June is national safety month sponsored by the National Safety Council
(NSC). This year's theme is "Safety: It Takes All of Us"
and focuses on informing the public on steps they can take to reduce their
risk of getting in an accident. When everyone does their part, accidents
can be avoided.
Each week the NSC focuses on a different safety topic:
- Week 1 – Preventing Prescription Drug Abuse
- Week 2 – Stopping Slips, Trips, and Falls
- Week 3 – Being Aware of Your Surroundings
- Week 4 – Putting an End to Distracted Driving
Prescription drug abuse is one of the fastest growing causes of injury deaths, according to the
Centers for Disease Control and Prevention (CDC). Every year, more than
22,000 people are killed in the U.S. because of these types of overdoses.
Since 1999, prescription drug overdose deaths have quadrupled.
The NSC urges patients to avoid sharing prescription drugs with friends
and relatives, as a large number of prescription drug deaths happen this
way. The NSC also encourages patients to fully disclose all medications
to their doctor – many individuals are prescribed multiple medications
from different doctors that could cause severe reactions.
Slips, trips, and falls are also a leading cause of unintentional injuries in the United States
– causing approximately 8.6 million emergency room visits. Adults
aged 55 and older are especially at risk.
Slip, trip, and fall accidents are often preventable, and caused by factors such as debris in walkways,
slippery floors, and uneven surfaces. Avoiding these types of accidents
can be as simple as clearing debris from walking areas, cleaning up spills,
and making necessary repairs to uneven or cracked surfaces. For more information,
NSC's guide to preventing slips, trips, and falls.

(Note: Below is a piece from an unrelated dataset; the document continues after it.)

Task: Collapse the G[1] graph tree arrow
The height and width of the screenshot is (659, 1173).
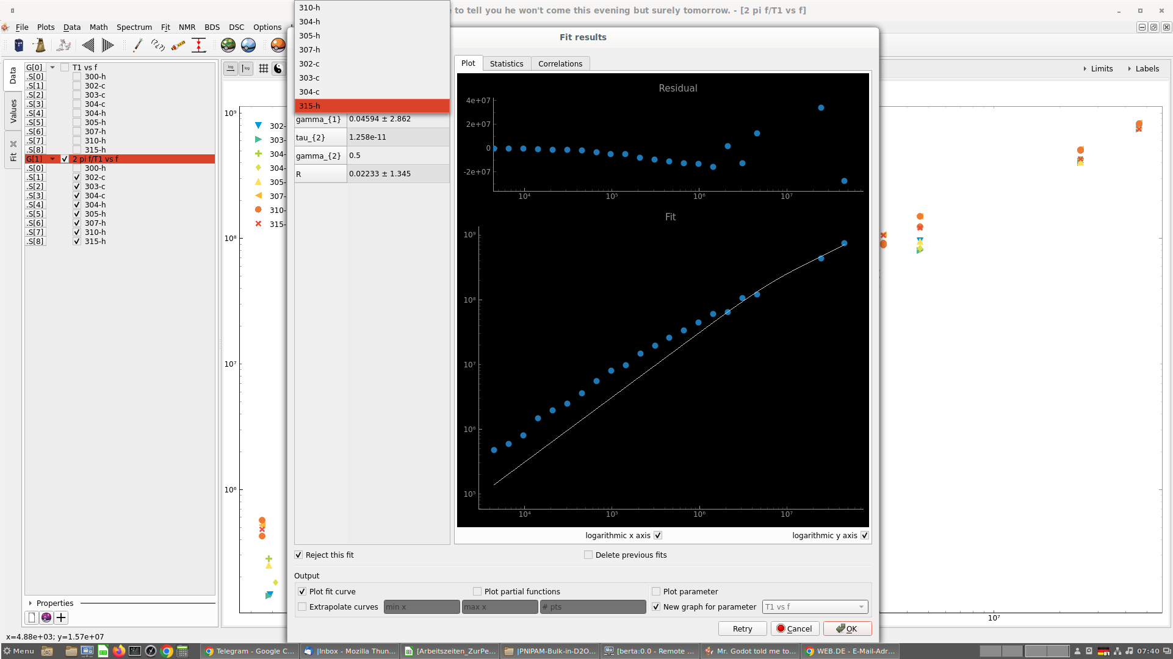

Being aware of your surroundings can help you avoid potentially dangerous situations. Hazards can be anywhere,
and knowing where to look could save you from a serious injury. Especially
at the workplace, the NSC encourages individuals to focus on the task
at hand. Even a minor distraction while completing a task could result
in serious injury. Everyone can take simple steps to be aware and reduce
their accident risk – things like using extra caution on stairs
and near doorways and looking up rather than at your cellphone while walking.
Distracted driving kills over 3,000 Americans every year and injures many more.
Distracted driving isn't just cellphone use, although that is widely regarded as one
of the most dangerous forms of distraction. Distracted driving is anything
that takes a driver's eyes off the road, hand(s) off the wheel, or
attention off the situation at hand. Take the pledge to avoid texting
while driving and reduce the length of time you spend doing other things
that could distract you while driving, such as changing the radio station.